Inhibition of T Cell Proliferation by Selective Block of Ca2+-Activated K+Channels

T lymphocytes express a plethora of distinct ion channels that participate in the control of calcium homeostasis and signal transduction. Potassium channels play a critical role in the modulation of T cell calcium signaling, and the significance of the voltage-dependent K channel, Kv1.3, is well established. The recent cloning of the Ca2+-activated, intermediate-conductance K+channel (IK channel) has enabled a detailed investigation of the role of this highly Ca2+-sensitive K+channel in the calcium signaling and subsequent regulation of T cell proliferation. The role IK channels play in T cell activation and proliferation has been investigated by using various blockers of IK channels.
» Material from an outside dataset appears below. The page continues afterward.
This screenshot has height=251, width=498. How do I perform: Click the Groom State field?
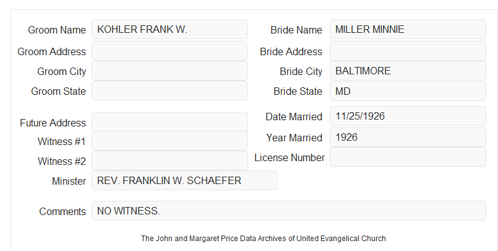pos(170,90)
The Ca2+-activated K+current in human T cells is shown by the whole-cell voltage-clamp technique to be highly sensitive to clotrimazole, charybdotoxin, and nitrendipine, but not to ketoconazole. Clotrimazole, nitrendipine, and charybdotoxin block T cell activation induced by signals that elicit a rise in intracellular Ca2+--e.g., phytohemagglutinin, Con A, and antigens such as Candida albicans and tetanus toxin in a dose-dependent manner. The release of IFN-γ from activated T cells is also inhibited after block of IK channels by clotrimazole. Clotrimazole and cyclosporin A act synergistically to inhibit T cell proliferation, which confirms that block of IK channels affects the process downstream from T cell receptor activation. We suggest that IK channels constitute another target for immune suppression.